Ponte di barche in loc. Torre d'Ogli

Caratteristiche del percorso.
Il tragitto abbastanza lungo si snoda quasi completamente sugli argini del fiume Oglio. Il  fondo stradale è prevalentemente asfaltato, ma presenta alcune parti, i tratti stradali attraversati sono su strade comunali con traffico locale.
Lunghezza: km. 60,5.
Tempo di percorrenza: 6 ore, comprese soste per visitare le Riserve Naturali.
L’itinerario richiede l’intera giornata per visitare e sostare nelle emergenze naturalistiche che si incontrano.


L’Itinerario.
Partenza: Il percorso inizia all’immissione dell’Oglio nel Po in località Scorzarolo dove presa la bici si sale sull’argine sinistro del Po. Dopo 2 Km a dx si nota  l’interessante disposizione architettonica della corte Motta, siamo in località Torre d’Oglio (ponte in barche); si prosegue lungo l’argine con un tragitto sinuoso. Dopo circa mezz’ora si arriva alla Riserva naturale di S. Alberto (km 4,5), si scende a sx. in riva al fiume, dove nelle vicinanze della corte e attorno a due laghetti realizzati per l’allevamento del pesce, si sono formate due nicchie ecologiche. Risaliti sull’argine si prosegue sino al ponte (km. 10) della statale Sabbionetana in prossimità dell’abitato di Gazzuolo. Attraversata la strada statale si prosegue lungo l’argine sinistro dell’Oglio, si arriva in vista dell’abitato di S. Michele in Bosco (km.16), si prosegue e poco oltre si incontra un’importante zona umida. Si tratta della Riserva Naturale delle Torbiere di Marcaria, depressione che si è venuta a creare in seguito all’escavazione della torba. Si lascia Marcaria (km. 20,5) in direzione Mantova, al limitare del paese, vicino al cimitero si incontra un sottopasso che conduce a Casatico, lo si imbocchi e attraverso una tortuosa strada si giunge al paese (km. 24,5), e seguendo a sx le indicazioni si arriva all’ingresso della corte Castiglioni.

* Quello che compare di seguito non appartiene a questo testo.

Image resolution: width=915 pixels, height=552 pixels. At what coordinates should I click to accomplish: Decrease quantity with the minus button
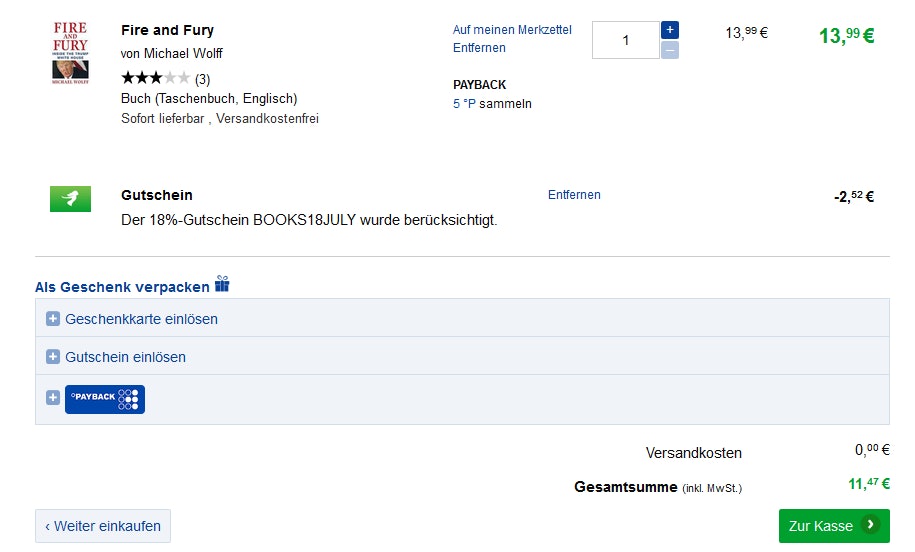point(669,50)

Visitata la corte si prende la strada di fronte che conduce a Redondesco (km. 29), passata la località Pioppino, si incontra il tracciato dell’antica strada romana Postumia, si svolti a sx. e attraversato l’incrocio successivo si entra nell’abitato di Mosio (km. 32,5). Al centro del paese si svolta a sx. e si sale sull’argine, proseguendo si giunge al ponte in ferro di Acquanegra, superato il quale si scende a dx. Siamo arrivati all’Oasi delle “Bine” (km. 36,5), in bici si raggiunge la corte e da qui seguendo le indicazioni si visita il grande meandro del fiume ora trasformato in un’importante area umida. Ritornati al ponte si prende a dx. per Calvatone (Km. 39) e usciti dal paese dopo aver attraversata la statale n°10 si prende per Tornata e da qui per Romprezzagno e Bozzolo (km. 45).
Arrivati a Bozzolo si seguono le indicazioni per S. Martino dall’Argine (km. 47,5).
Si prosegue in direzione di Marcaria, prima del ponte sull’Oglio si svolta a dx. prendendo l’argine destro che conduce alla frazione di Casale e quindi a Gazzuolo (Km. 50,5).
Seguendo la provinciale per Mantova si arriva all’Oglio, prima del ponte si riprende l’argine in riva destra; si segue nuovamente il corso del fiume passando negli abitati di Boccachiavica e Sabbioni (km. 56,5), e si incrocia il percorso ciclo-pedonale Canale Bogina. Arrivati nelle vicinanze di un imponente sistema idrovoro (S. Matteo delle Chiaviche), si abbandona l’argine e si scende verso sx. in area golenale. Seguendo la strada tortuosa si arriva al ponte in barche di Torre d’Oglio (km. 58,5), lo si attraversa, si riprende l’argine a dx. e si ritorna a Scorzarolo, località di partenza (Km. 60,5).